Софи остановила шаг по светлому проходу, вдоль которого вывешены картины с лицами семейства (от нее самой до прошлых родов), причем, в основном это были девушки, не старше средних лет, и все, как одна, с нежными белокурыми волосами.
Мягкая кожа юной леди блестела под лучиками света, а ее бархатистость была видна и невооруженным глазом. Девушка, повернув голову в сторону, сказала позади стоящей женщине:
— А мне есть кого бояться? Или стыдиться? Это мой дом, Элиза, — прозвучал нежный, почти детский голос. Тихо и мирно.
— Помойтесь хотя бы, — поняв, что оговорилась, Элиза сморщила мину и тут же исправилась, — побойтесь хотя бы Бога. Срамота. Идите, я укутаю вас полотенцем.
— Бога… Вы бы еще домовым пригрозили. Хотя, в этом доме есть вещи и пострашнее домовых.

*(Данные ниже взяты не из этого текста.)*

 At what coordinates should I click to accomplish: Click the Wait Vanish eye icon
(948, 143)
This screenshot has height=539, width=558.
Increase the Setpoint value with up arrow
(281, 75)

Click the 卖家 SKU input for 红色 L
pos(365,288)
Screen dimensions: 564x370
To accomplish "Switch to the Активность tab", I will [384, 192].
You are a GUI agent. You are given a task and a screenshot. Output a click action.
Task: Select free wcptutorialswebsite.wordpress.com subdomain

— Все вы в свои сказки лезете. Прошу, наденьте на себя полотенце.
— Заладили со своим полотенцем, я жду, — Софи выставила руки в стороны, как бы напоказ монахине.

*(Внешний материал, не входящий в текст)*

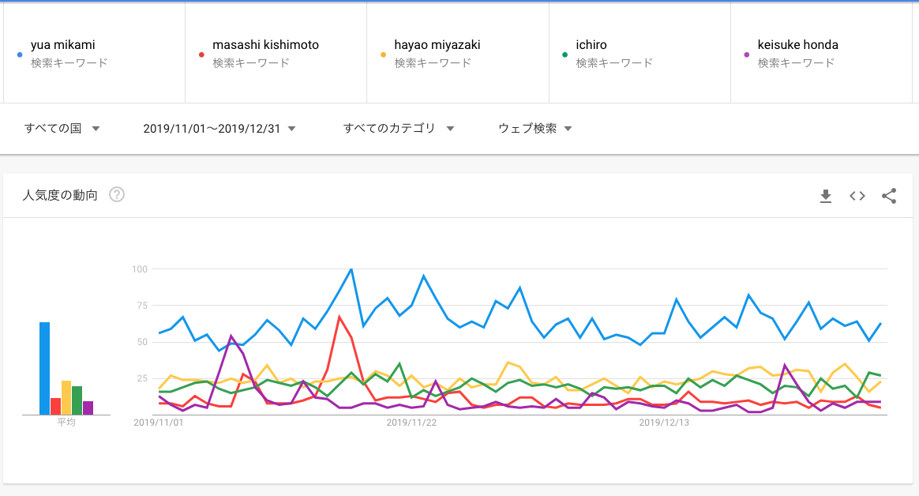
Task: Click the green dot beside ichiro
Action: [x=565, y=54]
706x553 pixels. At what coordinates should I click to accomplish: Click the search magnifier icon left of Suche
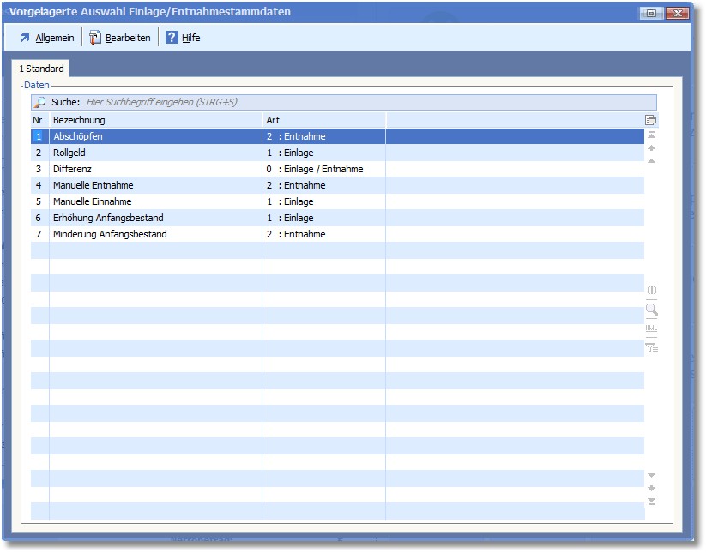pos(39,102)
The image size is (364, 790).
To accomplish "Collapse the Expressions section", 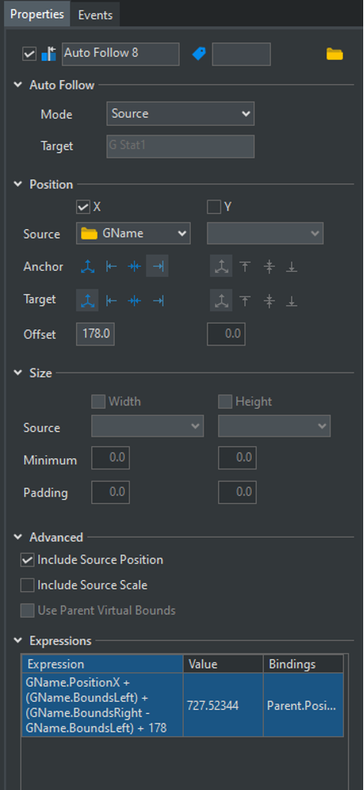I will (18, 641).
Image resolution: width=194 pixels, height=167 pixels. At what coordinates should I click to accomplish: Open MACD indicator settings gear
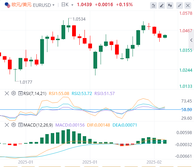coord(14,125)
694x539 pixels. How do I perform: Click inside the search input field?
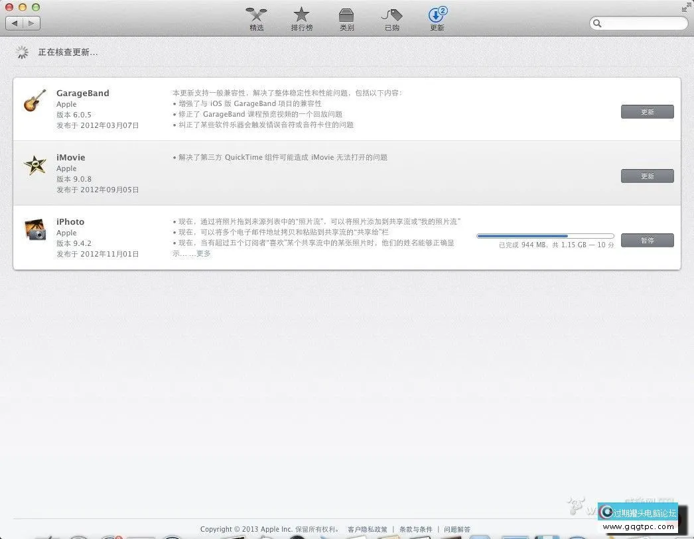(x=637, y=23)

Элиза принялась заворачивать Софи полотенцем:
— Совсем не меняетесь, дорогая. Что неделя, что две, а вы все так же неприхотливы и беззаботны. Белокурый совенок, живущий в неведении страха.
Софи усмехнулась украдкой:
— Вы меня совсем в девочки ставите, была же «сова», а теперь я «совенок».

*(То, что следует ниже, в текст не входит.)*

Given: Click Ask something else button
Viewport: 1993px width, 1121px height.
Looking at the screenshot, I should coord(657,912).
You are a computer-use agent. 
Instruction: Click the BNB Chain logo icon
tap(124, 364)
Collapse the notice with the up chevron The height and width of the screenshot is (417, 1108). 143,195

— Будь вы совой, дорогая, то улетели бы давным-давно из гнезда своего. А покуда и крылом не пошевелите, то и будете совенком.
Обе зашагали в направлении прохода, далее в котором начинали проглядывать двери.
— Но и все же, «совой» вы меня называли. Почему же теперь перечите самой себе?
— Обдумала, — хрипло ответила Элиза.
— Вот оно как.
Софи почувствовала разлад в мыслях монахини, вызванный чем-то, чего девушка не до конца поняла. Потому не стала добиваться до истины слов Элизы.
Моя сиделка из кожи вон лезет, чтобы угодить мне, да выходит у нее это, крайне, и крайне, скверно. Я не буду томить, а скажу сразу, что Элиза невнимательна и рассеяна. Взять даже тот пример, что она прозевала меня, когда я вышла из сауны. А там, хоть глаз выколи, пар всюду; журчание воды; сами размеры сауны внушат любое лицо среднего класса. Но то, с каким грохотом и силой стучит дверь в нее, то, что я прошла мимо ее глаз, пока та рассматривала на наличие «чего-то» мое белье… Не знаю, как это можно назвать, кроме как «крайняя рассеянность». Не удивлена, что она так и не заметила того, что происходит здесь по ночам. Да и в целом, Элиза мне кажется неполноценной, хоть ей уже за сорок. То ли из того, что у нее мужа нет, как и детей; то ли из того, что со своими обязанностями справляется с натяжкой. Скорее, тут все выходит друг из друга.
Я потянулась к дверной ручке своих покоев, как Элиза меня опешила своим предложением.
— Дорогая, вам принести чай с травами, чтобы спалось крепче?
«Я не пью чай, как это за почти месяц нельзя было запомнить?», — хотела было сказать я. Другой бы на моем месте отчитал невнимательную монахиню, однако я не из тех, кто следует эмоциям, тем более, когда одной из них нет и вовсе.
— Кофе. Только кофе, Элиза. Я пью только кофе, — спокойным тоном уточнила Софи.
Больше Софи ничего не сказала, а диакониса сиесекундно извинилась за свою невнимательность и ушла по коридору, видимо, за кофе для Софи.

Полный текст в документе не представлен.